Show only those lines of the entries where the string "after" is found.

- Saved data entries
*** Block opens ***
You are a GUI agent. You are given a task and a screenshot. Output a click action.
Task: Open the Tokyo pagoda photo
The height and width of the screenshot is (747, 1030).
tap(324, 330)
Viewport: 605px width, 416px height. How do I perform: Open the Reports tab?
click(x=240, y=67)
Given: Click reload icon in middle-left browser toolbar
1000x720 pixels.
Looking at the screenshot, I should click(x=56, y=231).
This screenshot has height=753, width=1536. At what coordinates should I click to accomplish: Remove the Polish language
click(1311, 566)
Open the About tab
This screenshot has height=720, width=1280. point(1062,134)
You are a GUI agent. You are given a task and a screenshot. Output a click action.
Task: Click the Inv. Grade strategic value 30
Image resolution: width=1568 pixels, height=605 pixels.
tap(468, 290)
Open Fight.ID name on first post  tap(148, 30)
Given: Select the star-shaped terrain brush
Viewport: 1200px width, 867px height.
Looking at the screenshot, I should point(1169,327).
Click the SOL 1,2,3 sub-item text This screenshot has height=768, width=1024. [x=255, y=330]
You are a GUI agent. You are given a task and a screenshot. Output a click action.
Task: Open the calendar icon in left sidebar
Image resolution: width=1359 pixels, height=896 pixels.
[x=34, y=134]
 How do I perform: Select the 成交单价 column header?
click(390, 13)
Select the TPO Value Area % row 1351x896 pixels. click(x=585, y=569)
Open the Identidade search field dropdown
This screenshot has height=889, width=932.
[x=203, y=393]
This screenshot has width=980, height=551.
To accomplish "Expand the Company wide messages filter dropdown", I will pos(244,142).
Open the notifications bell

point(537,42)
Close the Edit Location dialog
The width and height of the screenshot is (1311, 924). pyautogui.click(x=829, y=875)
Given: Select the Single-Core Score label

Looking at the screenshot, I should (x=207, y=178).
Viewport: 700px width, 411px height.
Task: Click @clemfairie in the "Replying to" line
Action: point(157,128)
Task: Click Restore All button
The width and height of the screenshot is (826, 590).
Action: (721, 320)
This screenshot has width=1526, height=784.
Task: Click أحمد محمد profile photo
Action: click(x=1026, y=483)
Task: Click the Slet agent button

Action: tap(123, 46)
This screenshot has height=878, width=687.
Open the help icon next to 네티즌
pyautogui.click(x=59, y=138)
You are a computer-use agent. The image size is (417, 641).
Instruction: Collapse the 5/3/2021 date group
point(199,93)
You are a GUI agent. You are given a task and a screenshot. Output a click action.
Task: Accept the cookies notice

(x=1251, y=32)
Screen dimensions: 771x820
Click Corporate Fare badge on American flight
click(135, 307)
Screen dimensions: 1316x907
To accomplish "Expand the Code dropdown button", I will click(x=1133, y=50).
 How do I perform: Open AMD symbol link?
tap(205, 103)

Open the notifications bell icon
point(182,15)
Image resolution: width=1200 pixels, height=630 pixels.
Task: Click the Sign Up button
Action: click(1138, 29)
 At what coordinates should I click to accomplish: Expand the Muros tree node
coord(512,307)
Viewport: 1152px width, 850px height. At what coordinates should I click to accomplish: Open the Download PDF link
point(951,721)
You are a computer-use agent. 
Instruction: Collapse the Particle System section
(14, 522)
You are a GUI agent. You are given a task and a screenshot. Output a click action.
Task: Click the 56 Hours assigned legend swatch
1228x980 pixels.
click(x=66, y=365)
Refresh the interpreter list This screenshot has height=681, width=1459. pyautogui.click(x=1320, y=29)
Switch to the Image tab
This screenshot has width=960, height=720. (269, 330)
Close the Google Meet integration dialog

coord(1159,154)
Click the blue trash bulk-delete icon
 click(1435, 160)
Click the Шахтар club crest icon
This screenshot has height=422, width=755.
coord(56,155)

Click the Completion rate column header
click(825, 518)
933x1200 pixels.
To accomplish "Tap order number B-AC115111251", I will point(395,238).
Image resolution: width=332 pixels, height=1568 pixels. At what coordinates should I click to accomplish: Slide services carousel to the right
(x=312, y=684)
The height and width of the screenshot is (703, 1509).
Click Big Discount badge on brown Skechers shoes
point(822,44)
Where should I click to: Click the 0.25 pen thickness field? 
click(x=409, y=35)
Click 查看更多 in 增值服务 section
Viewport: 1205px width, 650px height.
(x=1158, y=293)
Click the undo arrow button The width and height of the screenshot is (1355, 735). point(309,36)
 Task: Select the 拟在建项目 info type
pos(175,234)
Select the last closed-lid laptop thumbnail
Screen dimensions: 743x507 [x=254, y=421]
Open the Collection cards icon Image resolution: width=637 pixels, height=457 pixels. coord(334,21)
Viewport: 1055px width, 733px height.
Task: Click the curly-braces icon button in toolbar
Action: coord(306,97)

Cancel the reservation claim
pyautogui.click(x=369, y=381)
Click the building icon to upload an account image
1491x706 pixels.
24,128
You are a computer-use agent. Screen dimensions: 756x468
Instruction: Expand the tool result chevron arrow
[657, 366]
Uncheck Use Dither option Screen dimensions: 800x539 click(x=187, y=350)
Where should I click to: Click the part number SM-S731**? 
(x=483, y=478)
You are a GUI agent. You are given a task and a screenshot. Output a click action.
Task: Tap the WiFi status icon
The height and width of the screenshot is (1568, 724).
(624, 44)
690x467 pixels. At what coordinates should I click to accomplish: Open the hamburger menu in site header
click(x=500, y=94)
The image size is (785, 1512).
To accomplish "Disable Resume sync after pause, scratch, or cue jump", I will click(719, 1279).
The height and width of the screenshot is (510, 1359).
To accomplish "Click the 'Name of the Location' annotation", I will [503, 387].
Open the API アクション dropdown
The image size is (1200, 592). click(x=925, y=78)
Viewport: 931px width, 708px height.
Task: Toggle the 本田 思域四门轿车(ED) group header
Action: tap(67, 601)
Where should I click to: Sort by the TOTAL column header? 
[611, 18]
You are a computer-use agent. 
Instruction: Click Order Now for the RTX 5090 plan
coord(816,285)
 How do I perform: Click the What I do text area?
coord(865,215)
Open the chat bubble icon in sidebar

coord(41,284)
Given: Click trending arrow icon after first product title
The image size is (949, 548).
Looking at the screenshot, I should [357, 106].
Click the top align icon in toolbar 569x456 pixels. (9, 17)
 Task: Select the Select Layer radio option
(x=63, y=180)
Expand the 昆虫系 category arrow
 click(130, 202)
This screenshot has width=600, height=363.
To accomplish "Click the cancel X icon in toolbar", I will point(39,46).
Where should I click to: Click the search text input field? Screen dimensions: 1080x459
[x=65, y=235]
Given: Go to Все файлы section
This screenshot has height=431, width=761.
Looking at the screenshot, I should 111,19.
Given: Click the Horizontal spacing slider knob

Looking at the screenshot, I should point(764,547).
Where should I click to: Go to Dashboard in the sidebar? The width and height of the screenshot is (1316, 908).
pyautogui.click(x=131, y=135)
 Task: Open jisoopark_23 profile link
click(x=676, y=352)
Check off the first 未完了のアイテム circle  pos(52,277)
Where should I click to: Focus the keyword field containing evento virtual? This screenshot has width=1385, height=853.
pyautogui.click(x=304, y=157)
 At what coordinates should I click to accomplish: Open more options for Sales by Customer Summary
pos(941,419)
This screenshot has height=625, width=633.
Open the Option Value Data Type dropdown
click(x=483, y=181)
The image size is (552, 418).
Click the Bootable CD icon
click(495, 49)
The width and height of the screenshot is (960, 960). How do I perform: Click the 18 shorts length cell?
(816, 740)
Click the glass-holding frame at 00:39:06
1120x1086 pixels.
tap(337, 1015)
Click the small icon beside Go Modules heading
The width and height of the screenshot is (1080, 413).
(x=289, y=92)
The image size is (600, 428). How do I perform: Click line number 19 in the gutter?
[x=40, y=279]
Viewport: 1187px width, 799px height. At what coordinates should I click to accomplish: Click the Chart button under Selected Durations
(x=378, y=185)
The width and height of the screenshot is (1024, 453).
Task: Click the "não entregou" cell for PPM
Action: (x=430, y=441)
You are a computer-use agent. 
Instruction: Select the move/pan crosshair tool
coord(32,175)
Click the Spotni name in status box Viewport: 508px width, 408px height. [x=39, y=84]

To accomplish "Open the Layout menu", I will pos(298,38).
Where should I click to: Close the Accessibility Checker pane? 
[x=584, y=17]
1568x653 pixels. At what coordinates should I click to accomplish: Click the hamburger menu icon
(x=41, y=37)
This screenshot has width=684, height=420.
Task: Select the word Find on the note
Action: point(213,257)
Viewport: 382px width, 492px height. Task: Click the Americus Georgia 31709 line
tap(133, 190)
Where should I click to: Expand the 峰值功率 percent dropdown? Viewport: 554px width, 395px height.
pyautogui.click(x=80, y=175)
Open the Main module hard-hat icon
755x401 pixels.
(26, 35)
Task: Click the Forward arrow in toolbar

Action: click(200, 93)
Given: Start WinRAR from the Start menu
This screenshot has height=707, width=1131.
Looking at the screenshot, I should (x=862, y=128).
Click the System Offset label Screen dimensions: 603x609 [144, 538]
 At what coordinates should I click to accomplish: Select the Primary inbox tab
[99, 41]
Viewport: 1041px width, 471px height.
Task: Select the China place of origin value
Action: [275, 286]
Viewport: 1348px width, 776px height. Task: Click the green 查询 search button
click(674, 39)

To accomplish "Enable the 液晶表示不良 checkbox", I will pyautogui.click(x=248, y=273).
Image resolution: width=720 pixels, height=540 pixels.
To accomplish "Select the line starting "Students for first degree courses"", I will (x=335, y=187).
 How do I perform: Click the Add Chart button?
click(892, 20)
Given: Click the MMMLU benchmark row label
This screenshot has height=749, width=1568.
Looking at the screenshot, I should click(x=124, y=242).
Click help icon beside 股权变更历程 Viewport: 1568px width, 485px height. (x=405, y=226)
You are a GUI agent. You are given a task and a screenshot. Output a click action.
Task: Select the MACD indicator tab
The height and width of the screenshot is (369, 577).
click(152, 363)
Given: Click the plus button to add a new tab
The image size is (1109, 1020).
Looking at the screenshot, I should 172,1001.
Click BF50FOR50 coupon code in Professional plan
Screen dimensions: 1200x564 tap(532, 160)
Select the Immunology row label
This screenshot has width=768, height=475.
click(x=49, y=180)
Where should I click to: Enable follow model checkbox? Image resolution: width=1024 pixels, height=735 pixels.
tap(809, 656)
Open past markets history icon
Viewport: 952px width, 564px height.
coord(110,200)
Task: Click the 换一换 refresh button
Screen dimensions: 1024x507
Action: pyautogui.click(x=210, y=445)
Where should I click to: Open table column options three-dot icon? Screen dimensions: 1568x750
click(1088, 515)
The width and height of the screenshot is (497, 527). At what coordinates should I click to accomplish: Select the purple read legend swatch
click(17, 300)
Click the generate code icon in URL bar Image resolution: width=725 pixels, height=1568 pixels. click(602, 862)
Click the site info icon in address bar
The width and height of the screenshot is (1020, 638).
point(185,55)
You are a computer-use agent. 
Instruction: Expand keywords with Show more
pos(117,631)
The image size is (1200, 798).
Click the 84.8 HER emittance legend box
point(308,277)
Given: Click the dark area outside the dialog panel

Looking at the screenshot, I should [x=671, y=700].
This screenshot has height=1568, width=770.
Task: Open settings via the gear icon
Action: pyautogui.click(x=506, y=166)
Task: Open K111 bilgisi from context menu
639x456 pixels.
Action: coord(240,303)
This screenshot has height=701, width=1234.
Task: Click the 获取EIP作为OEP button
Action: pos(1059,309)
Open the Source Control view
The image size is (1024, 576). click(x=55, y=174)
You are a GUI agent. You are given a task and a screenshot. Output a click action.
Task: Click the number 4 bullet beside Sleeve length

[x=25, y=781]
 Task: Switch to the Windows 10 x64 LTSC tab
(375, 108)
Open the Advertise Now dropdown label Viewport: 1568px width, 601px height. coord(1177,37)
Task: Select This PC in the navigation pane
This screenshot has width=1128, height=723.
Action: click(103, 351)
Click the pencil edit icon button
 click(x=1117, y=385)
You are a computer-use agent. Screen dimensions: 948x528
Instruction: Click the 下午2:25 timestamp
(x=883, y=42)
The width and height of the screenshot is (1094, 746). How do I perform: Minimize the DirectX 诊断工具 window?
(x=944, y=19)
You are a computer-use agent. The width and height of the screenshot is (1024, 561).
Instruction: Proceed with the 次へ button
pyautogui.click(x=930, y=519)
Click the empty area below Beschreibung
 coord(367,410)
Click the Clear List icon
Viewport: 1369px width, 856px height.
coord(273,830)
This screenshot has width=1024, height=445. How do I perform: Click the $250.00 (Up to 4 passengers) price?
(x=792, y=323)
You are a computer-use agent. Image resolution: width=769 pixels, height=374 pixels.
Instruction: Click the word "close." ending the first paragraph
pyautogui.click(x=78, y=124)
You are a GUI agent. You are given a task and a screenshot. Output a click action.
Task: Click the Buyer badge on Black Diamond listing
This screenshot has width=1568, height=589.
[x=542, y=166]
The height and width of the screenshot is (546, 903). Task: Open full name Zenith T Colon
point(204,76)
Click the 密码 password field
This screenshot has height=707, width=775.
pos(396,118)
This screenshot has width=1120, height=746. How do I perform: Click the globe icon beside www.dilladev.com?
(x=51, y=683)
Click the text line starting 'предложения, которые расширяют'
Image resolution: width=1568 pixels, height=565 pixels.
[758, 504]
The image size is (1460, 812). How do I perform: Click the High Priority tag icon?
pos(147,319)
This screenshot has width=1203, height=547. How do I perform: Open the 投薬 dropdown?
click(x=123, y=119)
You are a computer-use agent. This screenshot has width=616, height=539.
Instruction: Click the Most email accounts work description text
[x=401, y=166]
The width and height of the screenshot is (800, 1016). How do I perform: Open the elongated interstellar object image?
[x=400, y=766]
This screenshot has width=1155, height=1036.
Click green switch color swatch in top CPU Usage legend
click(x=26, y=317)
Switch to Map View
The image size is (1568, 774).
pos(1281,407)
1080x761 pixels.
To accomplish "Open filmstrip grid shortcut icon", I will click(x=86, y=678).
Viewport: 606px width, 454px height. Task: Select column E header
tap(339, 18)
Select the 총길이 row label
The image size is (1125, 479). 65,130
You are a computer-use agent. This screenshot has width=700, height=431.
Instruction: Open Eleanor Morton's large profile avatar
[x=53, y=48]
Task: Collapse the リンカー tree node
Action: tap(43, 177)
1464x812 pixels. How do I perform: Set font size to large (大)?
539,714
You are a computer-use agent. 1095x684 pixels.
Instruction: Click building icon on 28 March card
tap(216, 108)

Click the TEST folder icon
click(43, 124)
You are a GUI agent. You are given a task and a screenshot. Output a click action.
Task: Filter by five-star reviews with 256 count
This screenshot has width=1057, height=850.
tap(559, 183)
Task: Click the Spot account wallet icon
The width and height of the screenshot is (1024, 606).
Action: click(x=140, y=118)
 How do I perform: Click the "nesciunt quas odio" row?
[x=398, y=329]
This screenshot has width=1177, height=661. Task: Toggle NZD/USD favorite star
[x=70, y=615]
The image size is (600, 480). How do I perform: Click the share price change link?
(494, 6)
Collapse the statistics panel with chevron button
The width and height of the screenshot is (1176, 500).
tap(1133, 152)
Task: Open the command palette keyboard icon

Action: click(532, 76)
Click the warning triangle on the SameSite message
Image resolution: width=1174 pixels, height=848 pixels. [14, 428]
*** Block closes ***
- Written response
To accomplish "Disable Resume sync after pause, scratch, or cue jump", I will click(719, 1279).
Given: Click trending arrow icon after first product title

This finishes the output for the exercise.